A model that can find thousands of zero-days is simultaneously the world’s most powerful debugger and the world’s most dangerous weapon. The decision to gate it — even for defensive purposes — creates a new kind of concentration in cybersecurity: not concentration of capability alone, but concentration of knowledge about what’s broken.

If you’re building software that millions depend on, and only 40 companies can run the best vulnerability scanner on earth, you are dependent on their findings. You cannot verify. You cannot accelerate. You must trust.

Trust is not a scalable security model.


One Concrete Thing to Watch

The Register asks what happens when open source maintainers don’t get equal access. Anthropic’s response: they’re giving “$4M in donations to open-source security organizations” and extended access to “over 40 additional organizations that build or maintain critical software infrastructure.”

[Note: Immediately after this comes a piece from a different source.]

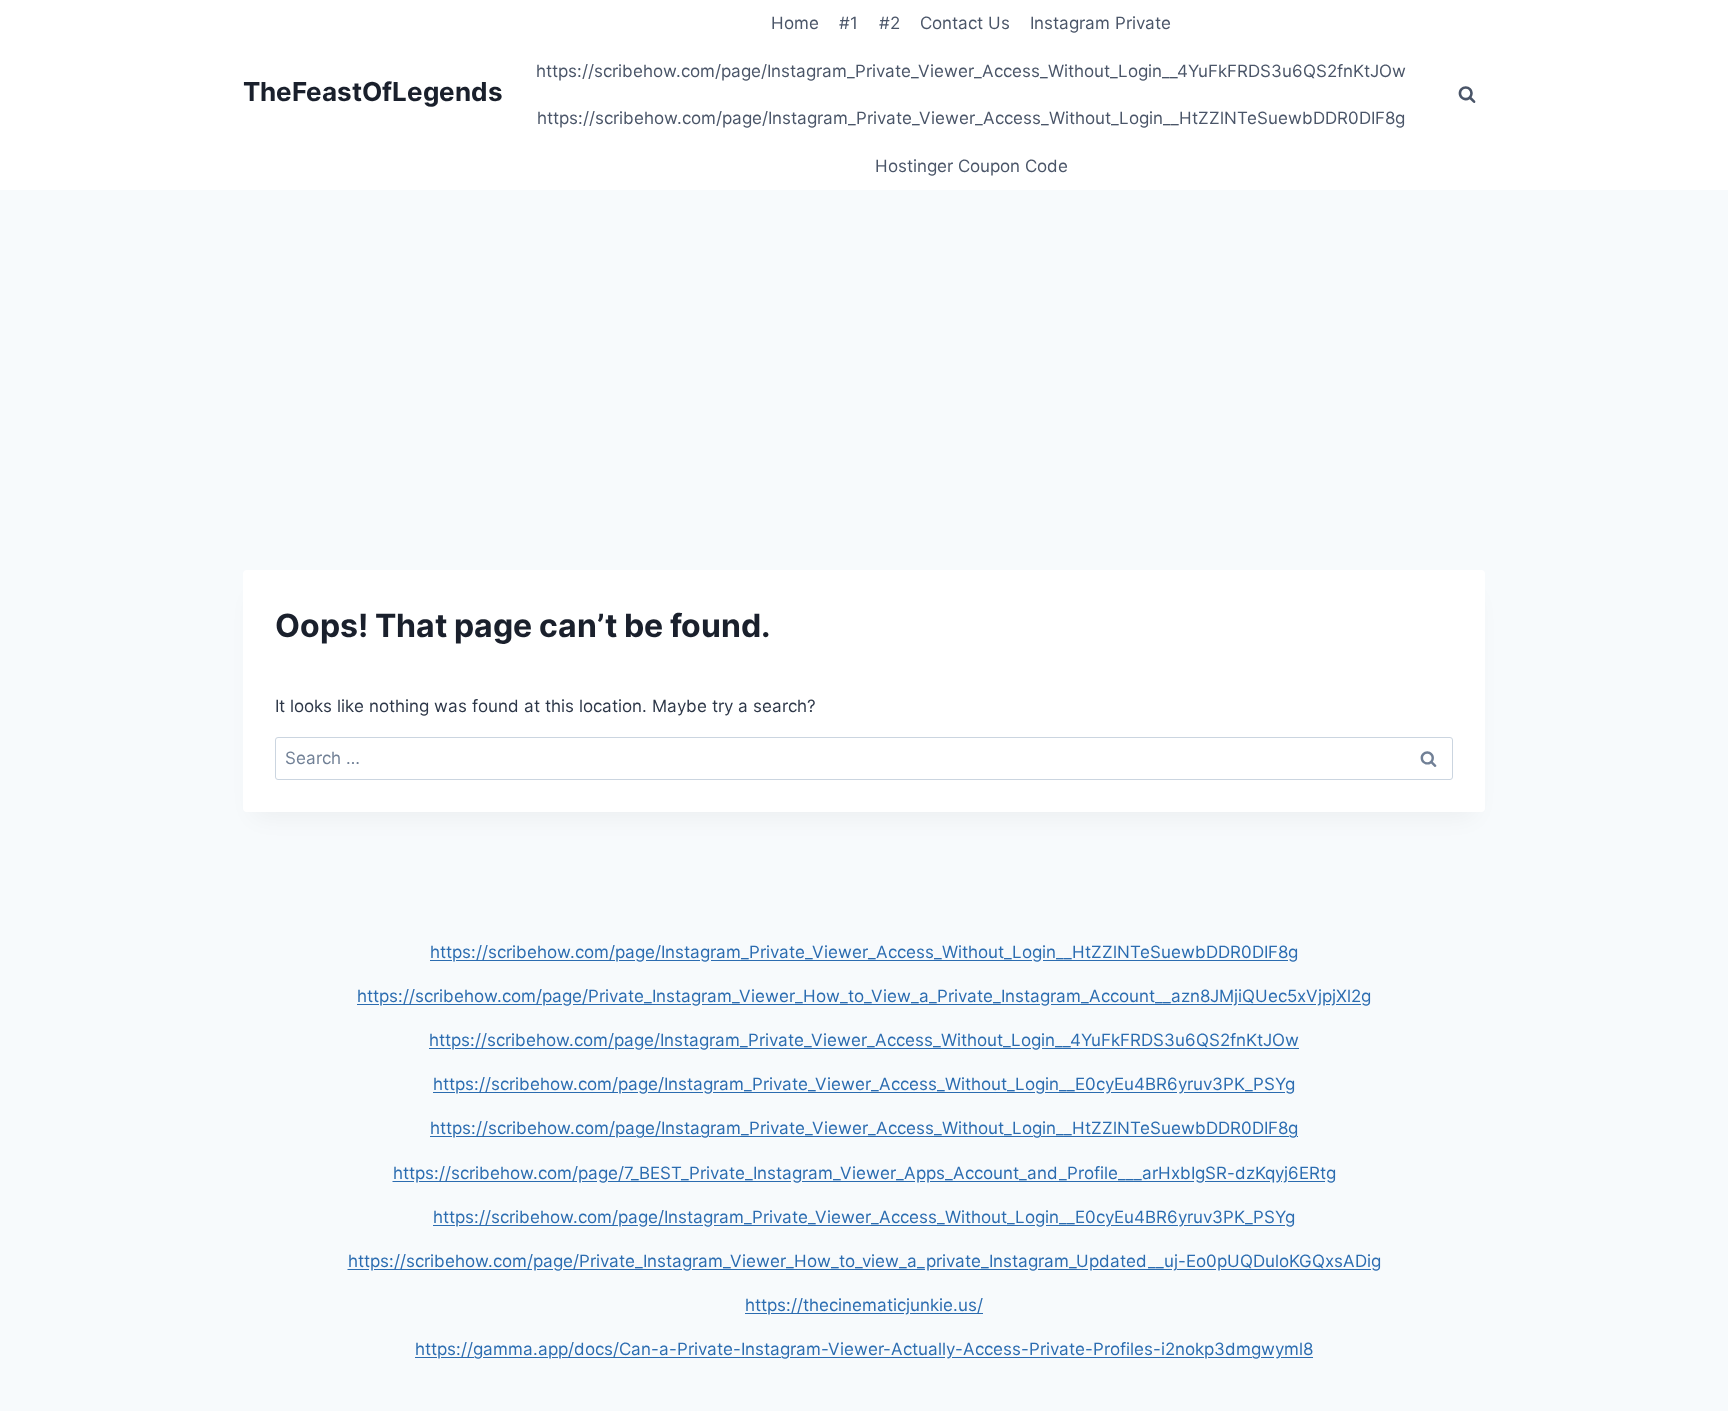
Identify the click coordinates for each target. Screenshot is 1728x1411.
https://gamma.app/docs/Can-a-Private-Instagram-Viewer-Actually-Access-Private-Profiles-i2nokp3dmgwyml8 (864, 1349)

Four million dollars across the entire open source ecosystem is a rounding error. Compare it to $100M in usage credits going primarily to AWS, Google, Microsoft — companies with existing security budgets measured in billions. The asymmetry isn’t disappearing. It’s being managed.


Anthropic’s own words: “For cyber defenders to come out ahead, we need to act now.” I agree. But acting now means more than 40 organizations running Mythos behind closed doors. It means deciding whether the defensive advantage gained by early access justifies the new dependency created by gated knowledge.

If you’re a maintainer and can’t run Mythos yourself — what are you trusting, and at what cost?